AVAILABLE DATA =>

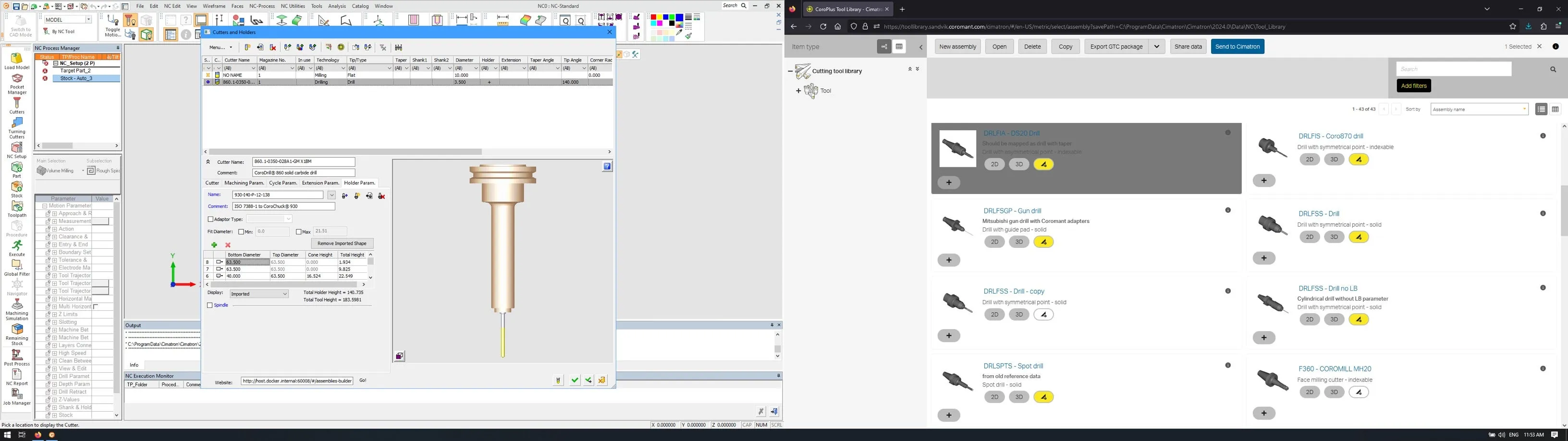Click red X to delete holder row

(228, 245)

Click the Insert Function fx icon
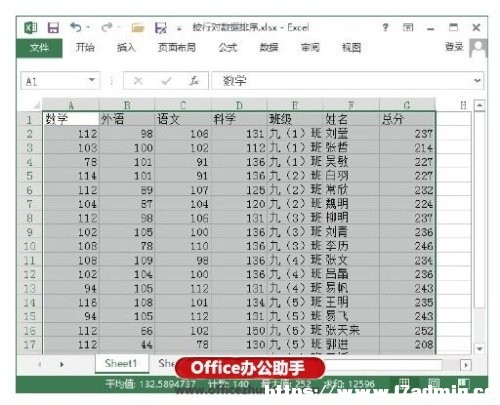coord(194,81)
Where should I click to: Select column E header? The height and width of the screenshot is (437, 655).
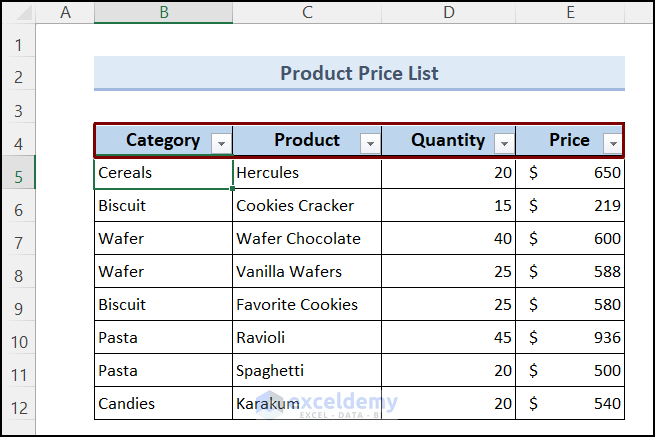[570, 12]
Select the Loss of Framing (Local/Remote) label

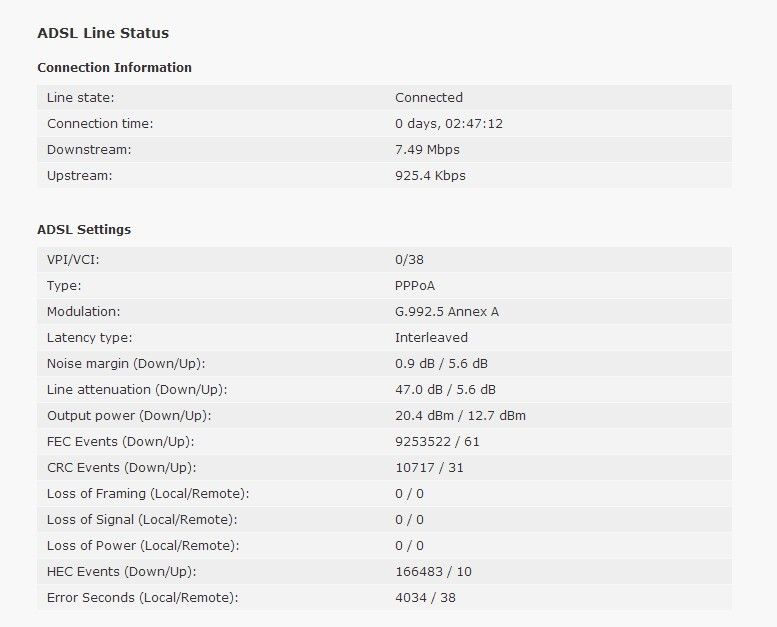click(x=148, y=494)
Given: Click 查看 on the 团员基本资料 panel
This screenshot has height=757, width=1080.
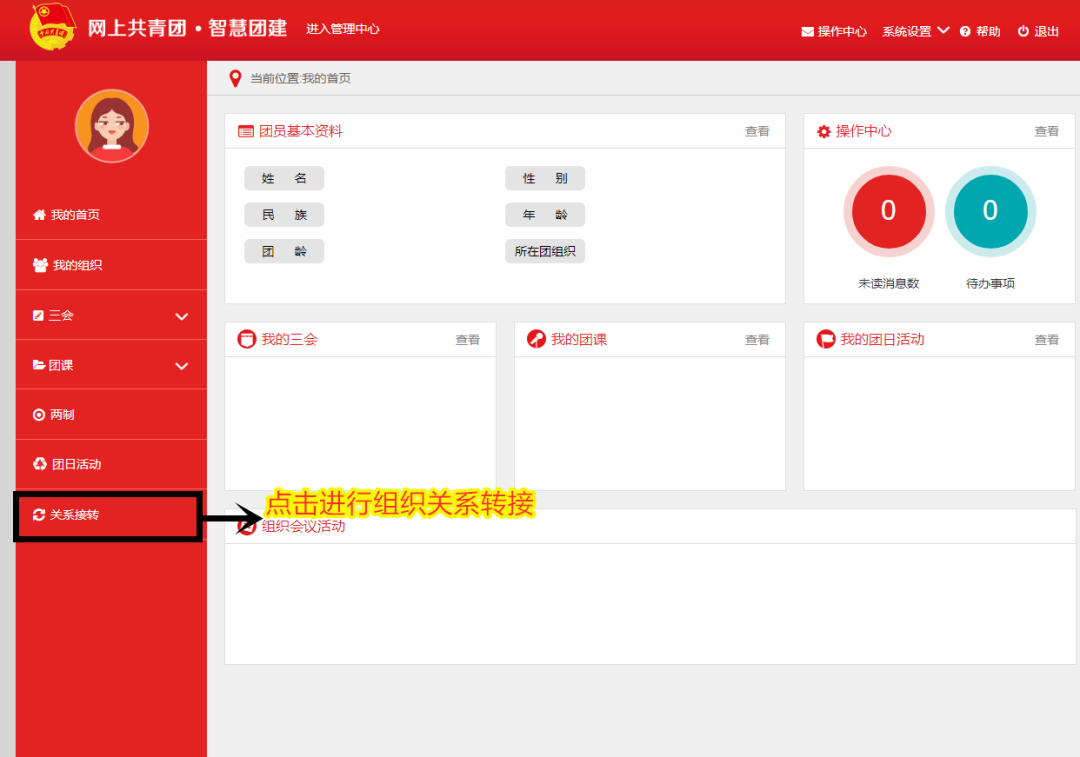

CHALLENGE => Can you write out the entire listing above word for word, leaving out the pictures?

SOLUTION =>
Click red X to delete holder row

(228, 245)

Click the Insert Function fx icon
coord(194,81)
Where should I click to: Select column E header? The height and width of the screenshot is (437, 655).
[570, 12]
Select the Loss of Framing (Local/Remote) label

click(x=148, y=494)
Given: Click 查看 on the 团员基本资料 panel
This screenshot has height=757, width=1080.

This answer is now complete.